Narrowing down the best art museums In Italy makes for some difficult decisions. After all, you could say that the country is just a vast art collection, with its beautiful architecture, historic churches, and a wealth of civic sculpture dating back several millennia.
You’ll see beauty in ancient frescoes, on the ceilings of churches, in splashing fountains, and in graceful statues wherever you go in Italy. And you could argue that there are different kinds of art, from sleek Italian cars to exquisite fashions.
In truth, Italy offers a bewildering range of places to admire priceless art, from historic palaces to superb modern galleries. Here is a list of the best art museums in Italy, any of them a good place to start.
Vatican Museums, Rome
The Vatican Museums in Rome are the most visited galleries in Italy, and there is an overwhelming collection of treasures to see.

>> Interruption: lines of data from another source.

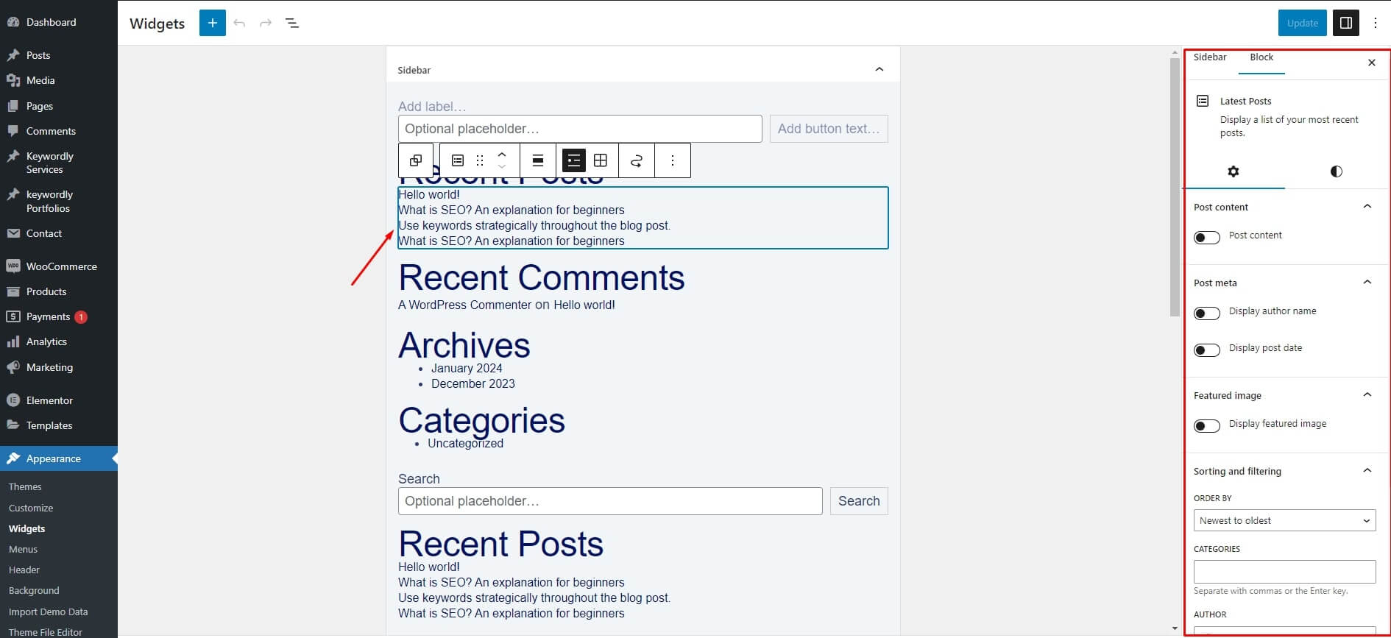Open the document overview list view
Screen dimensions: 1391x638
coord(292,23)
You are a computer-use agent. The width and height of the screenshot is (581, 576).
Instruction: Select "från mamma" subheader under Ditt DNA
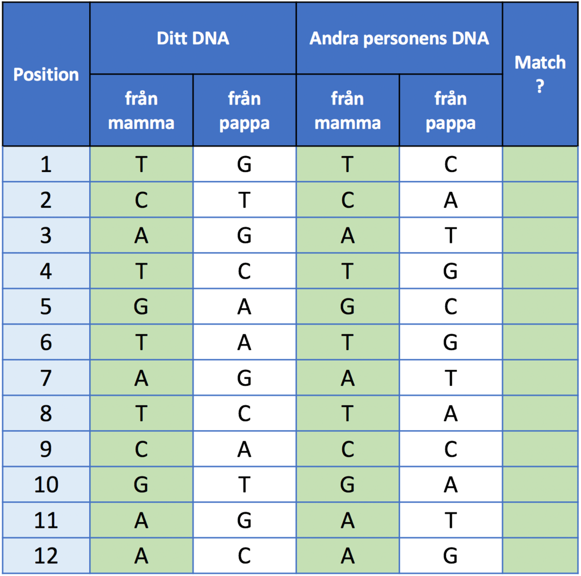(x=141, y=110)
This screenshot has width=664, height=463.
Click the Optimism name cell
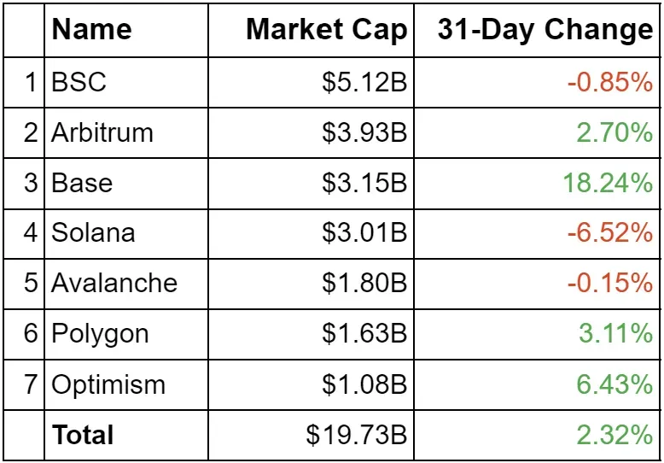[x=108, y=384]
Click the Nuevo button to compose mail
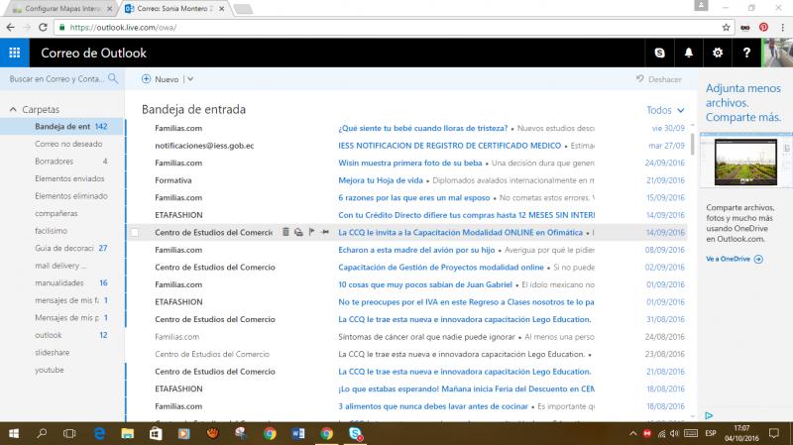Screen dimensions: 793x445 (x=160, y=78)
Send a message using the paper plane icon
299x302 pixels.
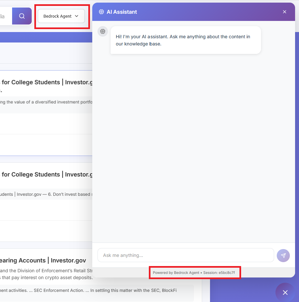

If it’s your first visit, you’ll want to find highlights such as Caravaggio’s The Entombment of Christ, and Raphael’s Transfiguration, painted when the great artist was only 37.
The ceiling of the Sistine Chapel is another must-see Roman landmark, of course. After admiring art by masters such as da Vinci, Giotto, and Botticelli, leave some time for the Gallery of Maps, which took Ignazio Danzi three years to finish.
Much of the work, however, is by unknown artists, including the awesome Laocoön sculpture. Dating to around 30 BCE, it shows two sea serpents entwining the Trojan priest Laocoön, and his two sons.
Uffizi Gallery, Florence
The building alone here, housing one of the greatest art museums in Italy, is a highlight of Florence, itself a city that inspires visitors to swoon in wonder.
Pace yourself among the exhausting delights of the Uffizi in case you too succumb to the so-called Stendhal Syndrome—a rare condition in which one faints when confronted with great beauty.
One of the oldest museums in the world, the Uffizi was built in 1581, and contains many works that are now justly world famous. These include Leonardo’s Annunciation, and part of Paolo Uccello’s The Battle of San Romano. Major names from Caravaggio to Titian, and Rembrandt to Dürer are also represented.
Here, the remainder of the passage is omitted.